REJOICE….THE MOVIES ARE BACK!
BLACK WIDOW (***)
A new superhero movie has opened and it is a dandy. Black Widow has great action sequences, two great performances, along with several very good ones, and enough high voltage action to be three films! This is a sure sign the film industry is back, and though streaming has forever changed the face of film, big releases like this will always be best seen on the big screen.
Cast as the Black Widow in the Avengers films, we know going into this film that Scarlett Johansson’s character was killed off in Avengers – Endgame (2019), sacrificing herself for what she believes is the greater good. So going into this film, we know right away it is the origin story of how she became the Black Widow before her demise.
This film is exciting, with nearly non-stop action.

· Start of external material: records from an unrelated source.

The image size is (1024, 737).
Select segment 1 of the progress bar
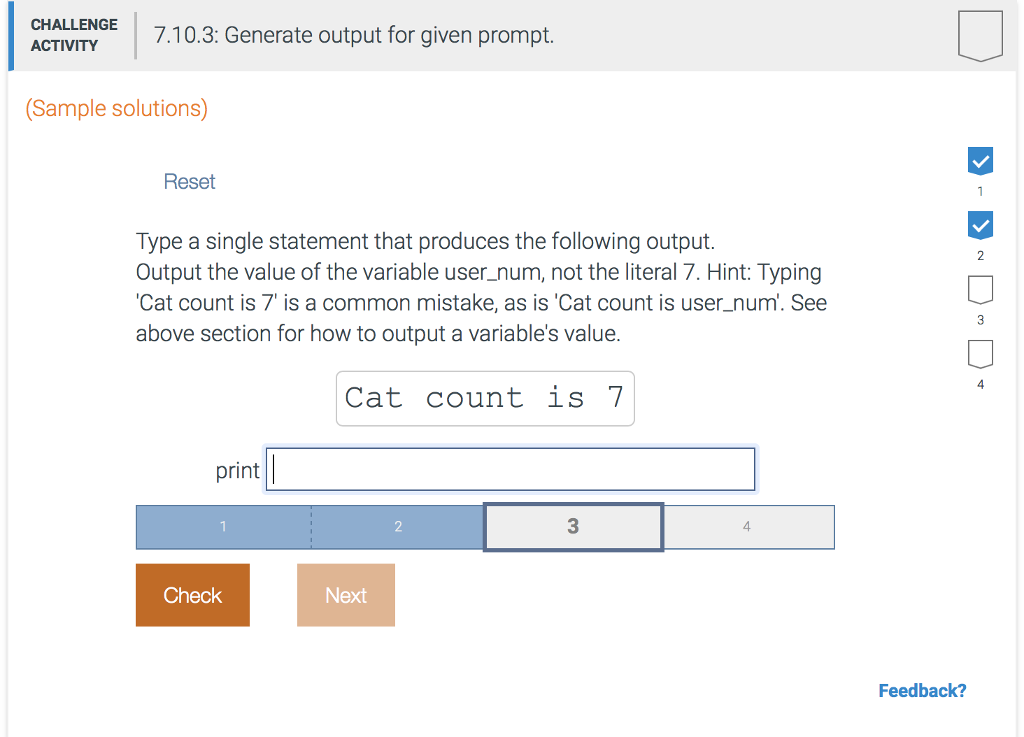(223, 527)
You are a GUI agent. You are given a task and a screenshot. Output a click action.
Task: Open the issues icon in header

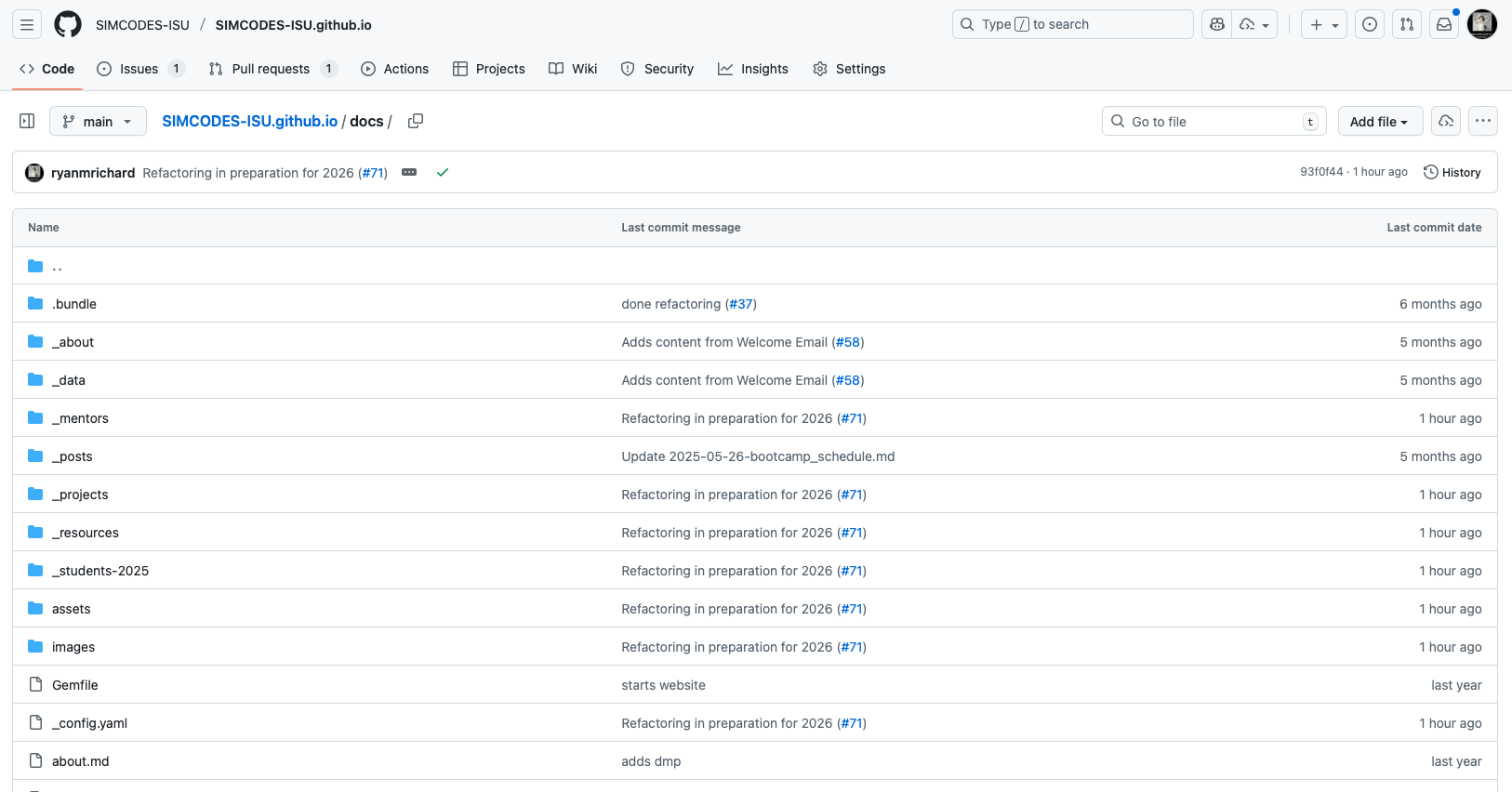tap(1369, 24)
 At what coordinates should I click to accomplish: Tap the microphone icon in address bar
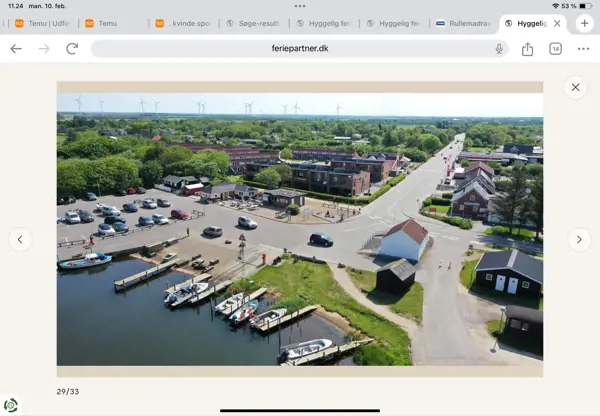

Johansson and co-star Florence Pugh are both terrific in their roles, and there is the added surprise of Stranger Things’ David Harbour as Black Widow’s father, himself a one-time Russian superhero.
We open in Ohio in 1998, where two sisters are playing outside in a beautiful landscape, sun shining, pure Americana. The mother, Melina (Rachel Weisz), is tending to the younger sister who has fallen off her bike when the father, Alexei (Harbour), returns home to tell them they have seconds to grab what they want inside the house and leave. Seconds. They manage to escape, flying to Cuba where en route we learn that they are Russian intelligence agents hiding in America.
Fast forward 21 years. The elder daughter, Natasha (Johansson), is on the run. She eludes capture, heading to a remote outpost in Norway, where she can hide easily.
Meanwhile her little sister, Yelena, (Pugh) is a trained killer in Morocco. The two sisters meet up in Budapest, and are just getting to know one another when they are back on the run again. Once safe, the girls slowly become sisters again, teasing, joking and fighting together with their formidable skills.
Hurled into one life-threatening event after another, they never seem to be free of danger, and it further ramps up when their parents re-join the party after a long separation. Some of the best scenes in the film happen when the four are together, very touching family moments as so much time has been lost and they all know it.
The action finds them, of course and it is not long before all four are hurtling through the air, performing jaw-dropping acts of courage and working as a team/family.
Johansson does great work as the confused, struggling Natasha, but the film belongs to young Pugh, who is fast becoming one of the finest young actors in modern film. She thunders across the screen superbly and yet has the good sense to bring real intimacy to her scenes with her sister and parents. The two girls have a terrific chemistry together that works every time they are onscreen, and must have delighted director Cate Shortland, who beautifully blends the epic action and fury of the pair into the smaller family scenes.
Is Black Widow perfect? Heck, no. The plot is flimsy and paper thin, but the actors and Shortland do their best to give it flesh and muscle.
A welcome addition to the Marvel family.